### PROVIDED MATERIAL
☆ ☆ ☆ ☆ ☆ ☆ ☆
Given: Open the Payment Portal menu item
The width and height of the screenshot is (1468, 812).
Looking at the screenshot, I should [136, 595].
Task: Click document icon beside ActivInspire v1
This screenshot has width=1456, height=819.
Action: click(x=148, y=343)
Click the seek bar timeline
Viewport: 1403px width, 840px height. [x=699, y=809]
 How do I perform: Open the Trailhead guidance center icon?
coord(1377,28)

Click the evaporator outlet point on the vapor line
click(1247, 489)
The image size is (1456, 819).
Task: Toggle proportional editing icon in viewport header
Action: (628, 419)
☆ ☆ ☆ ☆ ☆ ☆ ☆
### WHAT THE EXERCISE ASKS
Set down, word for word, the line that contains "Click the evaporator" and all lines after it up to the end of the listing.

### FINAL ANSWER
Click the evaporator outlet point on the vapor line
click(1247, 489)
The image size is (1456, 819).
Task: Toggle proportional editing icon in viewport header
Action: (628, 419)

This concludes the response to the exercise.